### To do
Since pictures are not wanted in the copy, output only the rest of each record exactly.

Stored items
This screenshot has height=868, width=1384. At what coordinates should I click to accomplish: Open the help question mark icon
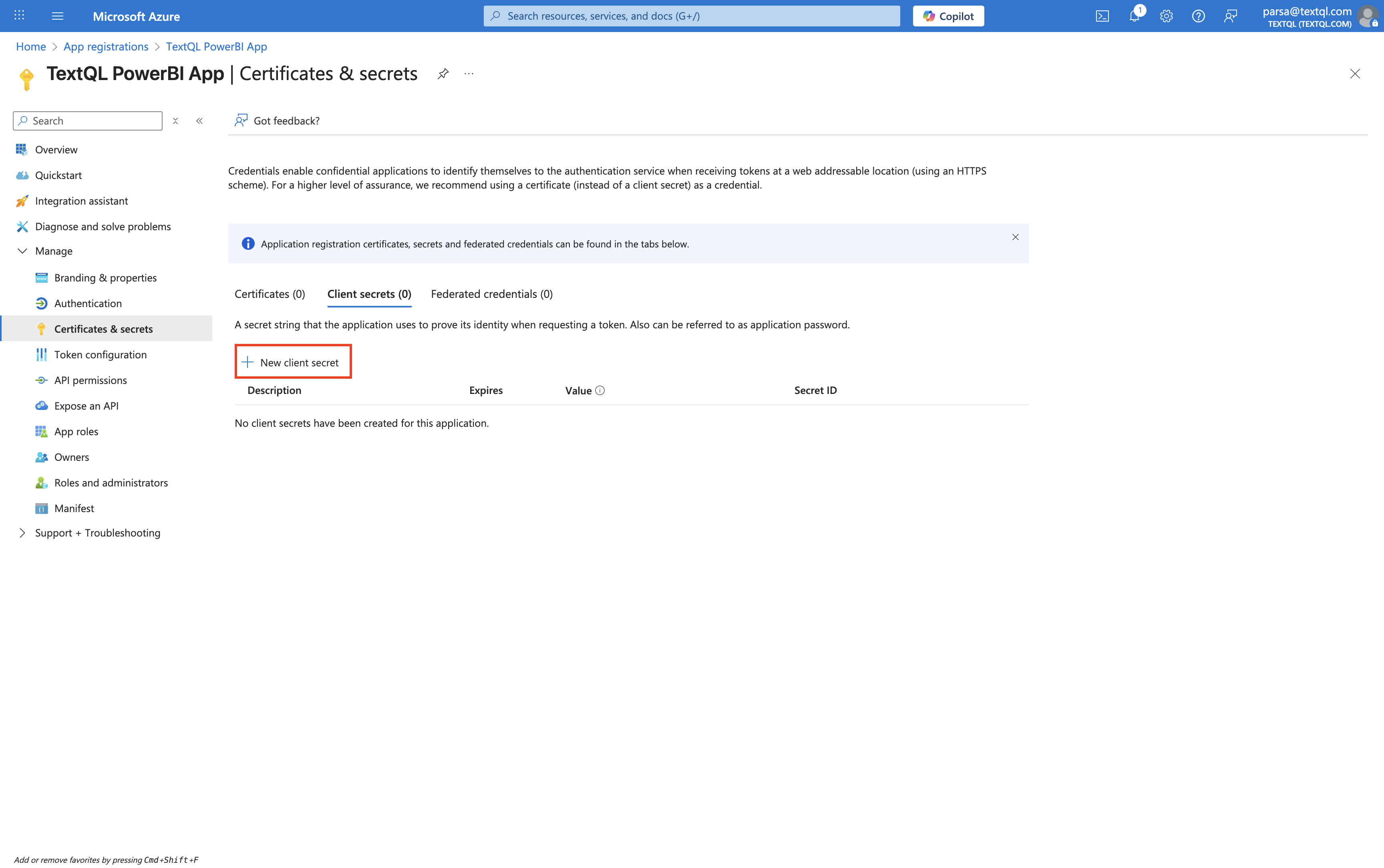click(1198, 16)
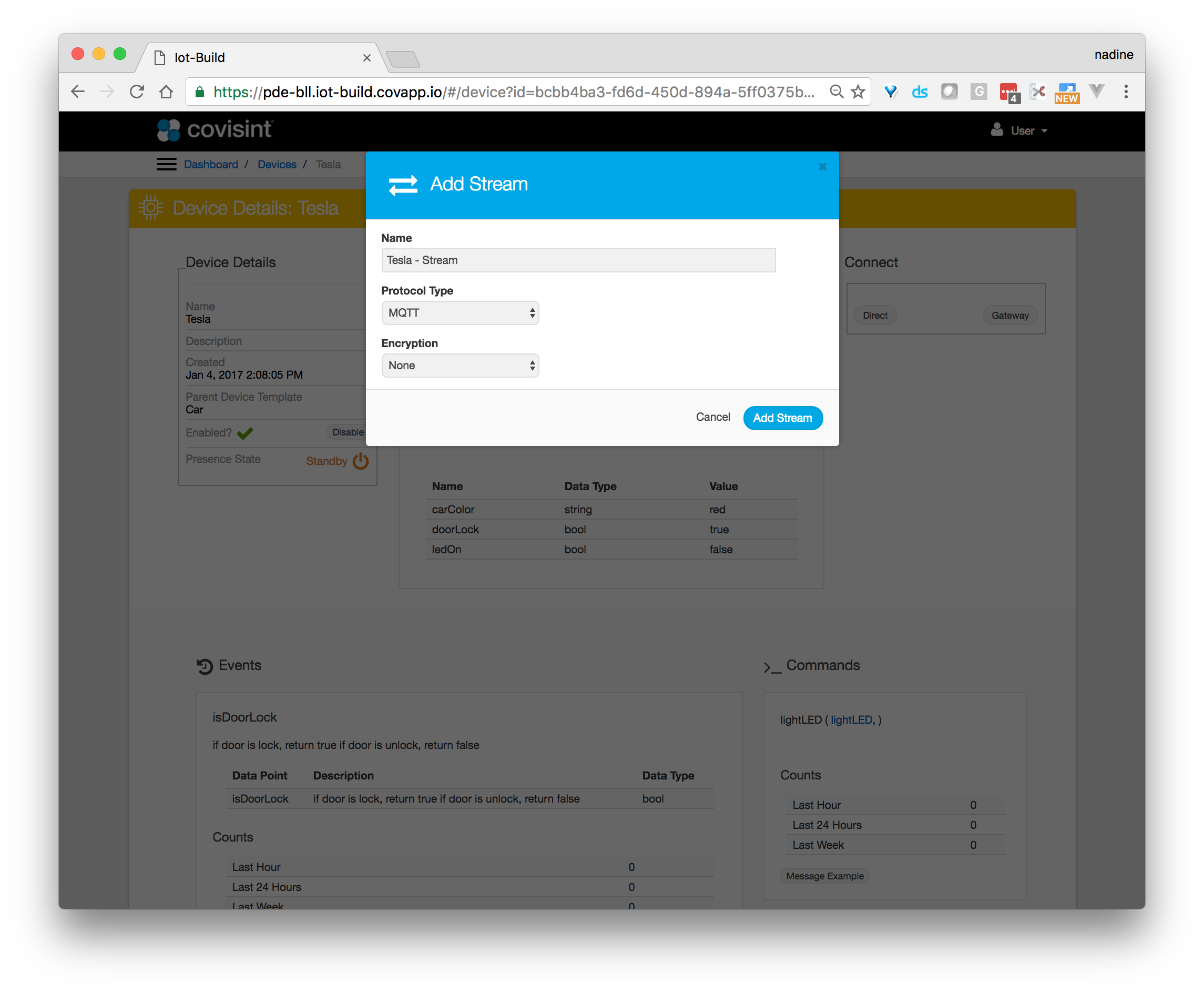Open the Protocol Type MQTT dropdown
Viewport: 1204px width, 993px height.
click(x=460, y=313)
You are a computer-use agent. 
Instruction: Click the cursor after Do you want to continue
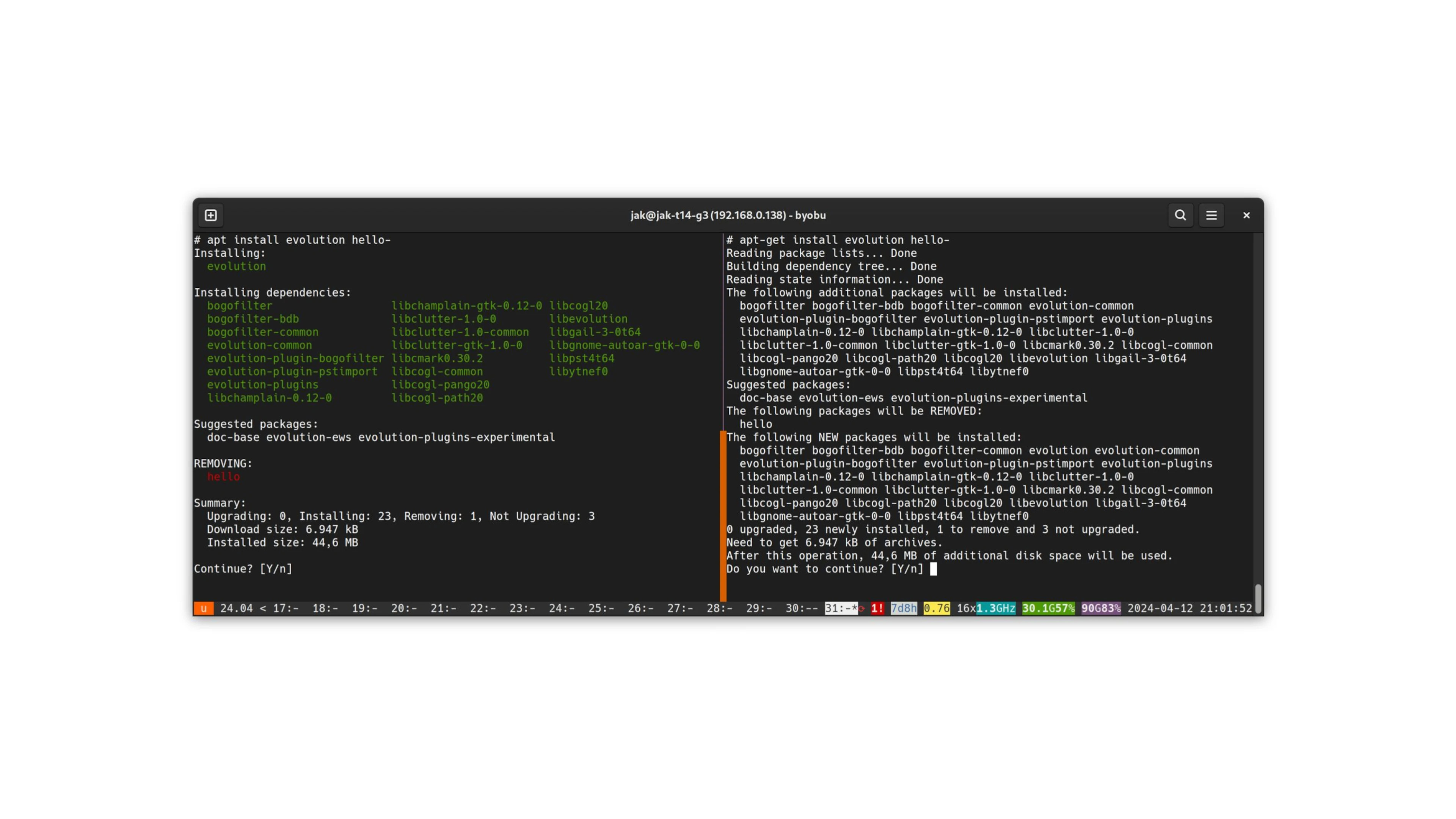[x=933, y=569]
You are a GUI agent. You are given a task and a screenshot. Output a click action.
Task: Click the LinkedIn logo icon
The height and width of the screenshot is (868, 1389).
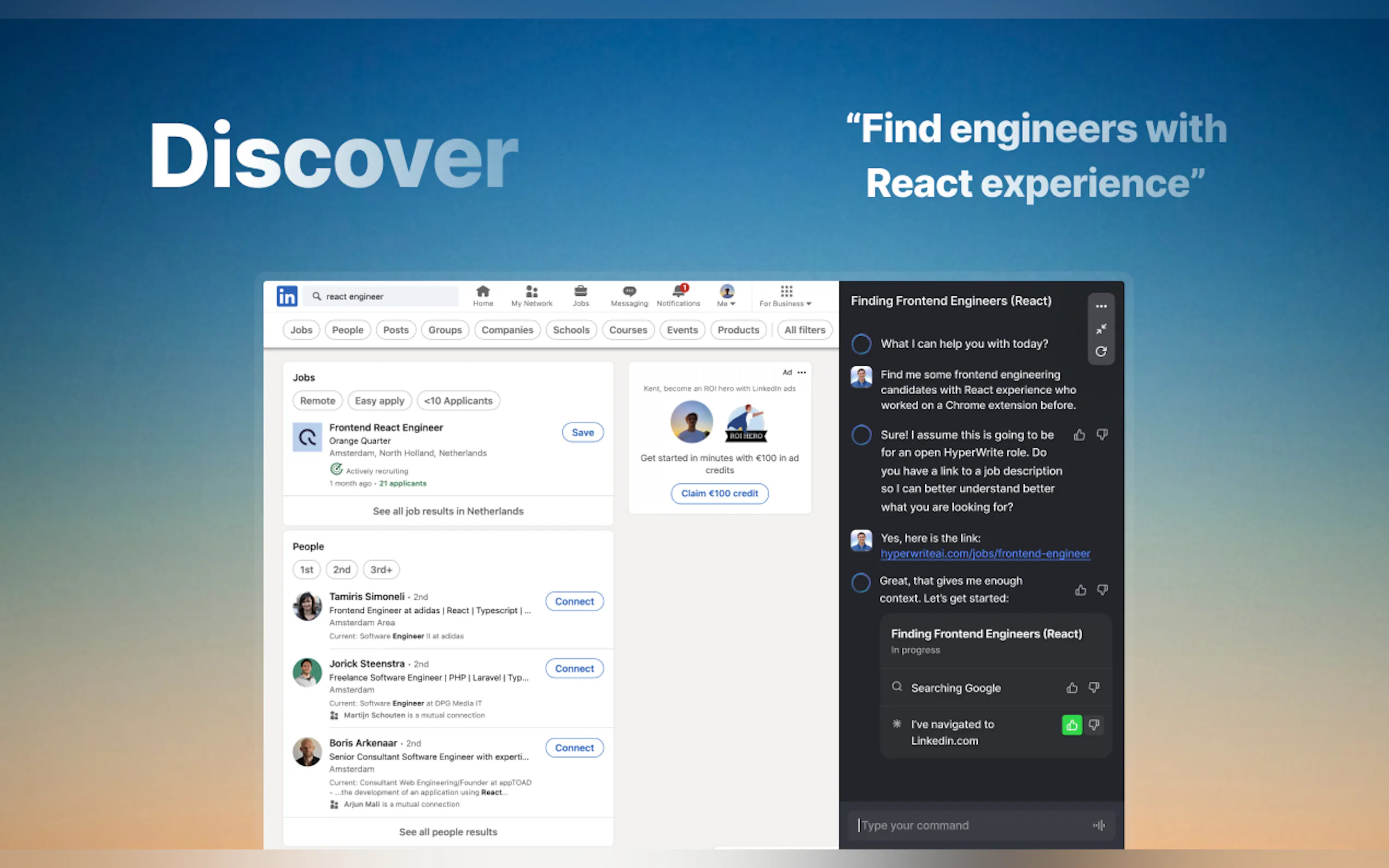click(287, 296)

### Result of the task
This screenshot has height=868, width=1384. At what coordinates should I click to accomplish: Open the help question mark icon
click(1198, 16)
Open the Protocol Type MQTT dropdown
Viewport: 1204px width, 993px height.
click(x=460, y=313)
You are a computer-use agent. 
Instruction: Click the cursor after Do you want to continue
[x=933, y=569]
You are a GUI agent. You are given a task and a screenshot. Output a click action.
Task: Click the LinkedIn logo icon
The height and width of the screenshot is (868, 1389).
click(287, 296)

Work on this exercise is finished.